BEGIN TEXT SHOWN
= Joan Baraclough =

British social worker (1934–2024)

Joan Baraclough (19 January 1934 - 24 December 2024) was a British social worker and a founding member of the British Association of Social Workers and the Social Work History Network.

== Early life ==
Baraclough was born in Edinburgh on the 19 January 1934. After leaving school Baraclough moved to Ireland where she worked as a receptionist for a GP.

Baraclough later moved to Birmingham where she worked as an almoner's clerk at the eye hospital. Baraclough was encouraged by the almoner to train to become a social worker. Baraclough studied at the University of Edinburgh and undertook placements at the Edinburgh Royal, the Western General Hospital, and St Mary's Hospital in Paddington, London. Baraclough graduated in 1960.

== Professional Life ==
After graduating from the University of Edinburgh, Baraclough began working at King Edward's Hospital in Ealing, London. Baraclough went on to work at Westminster Hospital, where she eventual served as Deputy Head of department.

Between 1968 and 1969, Baraclough was seconded to the Tavistock Clinic, where she was supervised by John Bowlby.

In 1971, Baraclough became the first Secretary of Social Workers Benevolent Trust. In the same year, she was appointed Assistant General Secretary of the British Association of Social Workers, a role she held until 1977.

Between 1977 and 1984, Baraclough worked at the Central Council for Education and Training in Social Work and was involved in developing social work courses.

Between 1984 and 1994, Baraclough served as Assistant Chief Inspector of the Social Services Inspectorate, a precursor of the Care Quality Commission.

In 2000, Baraclough co-founded the Social Work History Network at King's College London.

== Personal life ==
After retiring, Baraclough completed a Master's in the History of Social Medicine at the University of Warwick and helped develop the archives of British Association of Social Worker's predecessor organisations.

Between 2007 and 2011, Baraclough chaired the Lemsford Local History Group and helped to build up the group's archive.

Baraclough died on the 24 December 2024.
END TEXT SHOWN
REQUIRED ACTIONS:
• a. In the Joan Baraclough text, rewrite the stretch from "Between 1984 and" through "the group's archive.", replacing "chaired" with "led".
• b. Answer these questions from the Joan Baraclough text:
(i) In which city was Baraclough born?
(ii) Who supervised her during her secondment to the Tavistock Clinic?
(iii) At which university did she complete her Master's after retiring?
• c. From the Joan Baraclough text, list every hospital where Baraclough undertook placements while studying at the University of Edinburgh.
Rely on the text alone for your answers.
BEGIN EXTRACTED RECORDS
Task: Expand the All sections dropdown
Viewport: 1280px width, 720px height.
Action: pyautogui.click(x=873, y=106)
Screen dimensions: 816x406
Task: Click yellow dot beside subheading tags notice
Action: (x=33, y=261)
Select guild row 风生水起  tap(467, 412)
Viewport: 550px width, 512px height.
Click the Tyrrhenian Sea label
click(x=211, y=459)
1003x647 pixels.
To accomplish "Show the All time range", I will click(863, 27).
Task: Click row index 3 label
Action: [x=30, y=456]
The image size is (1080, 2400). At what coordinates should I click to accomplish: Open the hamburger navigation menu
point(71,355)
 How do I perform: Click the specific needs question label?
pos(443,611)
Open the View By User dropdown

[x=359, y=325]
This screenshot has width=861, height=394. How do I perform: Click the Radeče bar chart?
END EXTRACTED RECORDS
RESPONSES IN ORDER:
• a.
Between 1984 and 1994, Baraclough served as Assistant Chief Inspector of the Social Services Inspectorate, a precursor of the Care Quality Commission.

In 2000, Baraclough co-founded the Social Work History Network at King's College London.

== Personal life ==
After retiring, Baraclough completed a Master's in the History of Social Medicine at the University of Warwick and helped develop the archives of British Association of Social Worker's predecessor organisations.

Between 2007 and 2011, Baraclough led the Lemsford Local History Group and helped to build up the group's archive.

• b.
(i) Edinburgh
(ii) John Bowlby
(iii) The University of Warwick

• c.
- Edinburgh Royal
- Western General Hospital
- St Mary's Hospital in Paddington, London